VanAntwerp enjoyed using the latest technology in the ICU, but she mostly valued the experience for the one-on-one care. “I learned so much. It honed my assessment skills. That kind of education, you can’t get that any other way.”

In 1987, she met Dave “at my ex- fiancé’s brother’s wedding.” Here VanAntwerp admits she was engaged to be married more than once. “I discovered that a good way to find out the boyfriend's true colors is to agree to marry them!”

Dave and Margaret married in 1990 and proceeded to co-parent his two children ages 8 and 10 with Dave’s ex-wife. “It was a pleasant way to raise kids because we were all on the same page.”

The demands of parenthood meant work at the ICU was no longer practical, so VanAntwerp stepped into home healthcare, which was much more flexible. Here, too, VanAntwerp says, “It was still one-on-one care.” Home hospice was not yet part of our cultural vernacular, but VanAntwerp says that’s exactly how the care often progressed. “They were my patients and when they needed hospice, I adjusted my role. I found that very satisfying.”

During that time, many of her patients were suffering from the ravages of the AIDS epidemic, so, VanAntwerp says, “For a variety of reasons they were very alone, but they had me.
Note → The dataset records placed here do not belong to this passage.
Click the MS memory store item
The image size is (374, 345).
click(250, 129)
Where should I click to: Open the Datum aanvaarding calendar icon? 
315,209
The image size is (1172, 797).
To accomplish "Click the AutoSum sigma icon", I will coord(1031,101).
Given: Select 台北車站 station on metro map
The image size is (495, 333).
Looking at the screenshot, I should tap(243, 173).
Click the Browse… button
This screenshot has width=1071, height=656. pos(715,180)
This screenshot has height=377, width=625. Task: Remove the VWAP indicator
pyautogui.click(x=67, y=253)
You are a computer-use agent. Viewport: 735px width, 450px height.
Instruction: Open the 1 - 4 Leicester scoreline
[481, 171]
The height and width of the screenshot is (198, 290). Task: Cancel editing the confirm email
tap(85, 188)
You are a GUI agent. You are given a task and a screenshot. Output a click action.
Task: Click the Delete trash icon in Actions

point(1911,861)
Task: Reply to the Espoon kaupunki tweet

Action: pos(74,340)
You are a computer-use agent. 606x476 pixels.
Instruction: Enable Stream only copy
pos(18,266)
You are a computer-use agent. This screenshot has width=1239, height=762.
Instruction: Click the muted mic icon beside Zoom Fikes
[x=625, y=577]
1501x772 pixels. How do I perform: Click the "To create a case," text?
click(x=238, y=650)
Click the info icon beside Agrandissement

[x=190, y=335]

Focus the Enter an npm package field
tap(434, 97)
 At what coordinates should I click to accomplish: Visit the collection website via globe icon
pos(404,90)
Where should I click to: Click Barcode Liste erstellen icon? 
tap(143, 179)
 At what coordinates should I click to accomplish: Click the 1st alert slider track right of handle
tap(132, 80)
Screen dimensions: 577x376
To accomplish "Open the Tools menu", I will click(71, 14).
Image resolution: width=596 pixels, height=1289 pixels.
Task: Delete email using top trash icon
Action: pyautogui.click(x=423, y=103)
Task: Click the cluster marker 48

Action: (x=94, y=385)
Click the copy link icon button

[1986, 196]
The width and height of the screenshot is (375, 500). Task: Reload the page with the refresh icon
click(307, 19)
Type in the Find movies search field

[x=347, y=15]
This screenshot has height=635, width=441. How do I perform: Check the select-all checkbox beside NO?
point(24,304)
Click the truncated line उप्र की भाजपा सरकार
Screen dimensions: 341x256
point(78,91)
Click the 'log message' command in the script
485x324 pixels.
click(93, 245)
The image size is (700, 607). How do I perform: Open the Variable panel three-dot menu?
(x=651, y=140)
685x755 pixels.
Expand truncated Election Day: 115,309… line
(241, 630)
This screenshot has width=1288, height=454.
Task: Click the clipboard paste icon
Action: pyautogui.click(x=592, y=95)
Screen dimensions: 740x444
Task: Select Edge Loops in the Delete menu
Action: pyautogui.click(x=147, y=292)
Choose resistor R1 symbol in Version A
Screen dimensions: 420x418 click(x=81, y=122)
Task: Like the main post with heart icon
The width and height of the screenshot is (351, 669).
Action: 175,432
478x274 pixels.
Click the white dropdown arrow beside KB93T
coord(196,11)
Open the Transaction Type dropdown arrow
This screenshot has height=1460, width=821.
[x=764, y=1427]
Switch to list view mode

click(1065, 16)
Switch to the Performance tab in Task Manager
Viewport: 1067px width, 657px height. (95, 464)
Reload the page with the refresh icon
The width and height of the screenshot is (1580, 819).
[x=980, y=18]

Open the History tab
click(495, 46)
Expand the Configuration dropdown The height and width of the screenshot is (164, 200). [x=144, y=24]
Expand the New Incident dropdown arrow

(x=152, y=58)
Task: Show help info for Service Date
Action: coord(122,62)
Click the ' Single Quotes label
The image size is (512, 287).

I was very grateful for those patients.”

At the same time, she notes, “My best friend at the home healthcare agency went back to school for nurse partitione­r and at some point, in home health care, I realized I really wanted to be the person who was diagnosing and treating those patients. That’s a step or two past what a nurse does.”

Though she has her own beliefs on how nurse practition­ers differ from medical doctors, the bottom line for VanAntwerp is this: “We focus on more preventati­ve medicine, more customized plans.”

She began this new path working for a primary care doctor outside Austin where, she found, “I could be as autonomous as I wanted.

Still, as VanAntwerp’s father predicted, the mountains beckoned. When he died in 2005, Margaret and Dave began, they thought at the time, looking for investment property in Angel Fire. “As soon as we signed on the dotted line, I was thinking about how to move up here.”

On impulse she looked up the number to the local clinic and asked if there were any openings. The answer was… occasional­ly. “I just covered for Dr. Dennis Cohen when he would take his vacation and whenever he needed to be off.”

She also oversaw the completion of the new clinic building, thanks to (the late) Bill Norris, director of the South Central Colfax County Special Hospital District. This second (hard) hat enabled Margaret and Dave to stay in their new home, as Dave had, by then, retired. “We were out of money, and we couldn’t afford to move back!” Margaret says with a laugh.

Once the new building was completed, the clinic had room to grow, and grow it did. Margaret recalls with fondness practition­ers who have since come and gone, like Louise Lewis, another family nurse practition­er. “I need to call her at some point and say, ‘What’s your advice for retiring?’

“I guess I’ve always entertaine­d myself with other things but the more hours you work, the less time you have for other things.”

VanAntwerp says she’ll spend time with her mother’s elderly sister in Connecticu­t, she’ll figure out what kind of domicile (tiny house? RV?) to put on her property in Guadalupit­a… she’s taking up the violin again… she still loves walking with Ringo and friends… loves skiing… loves reading… and, she adds, “I would love to take a course on woodworkin­g.”

As time passes, she will ease away from worrying about her patients, and worrying about the little clinic that has struggled in recent years to keep practition­ers. “It takes a special kind of person to live here.”

Indeed, it does, Margaret. Your patients agree.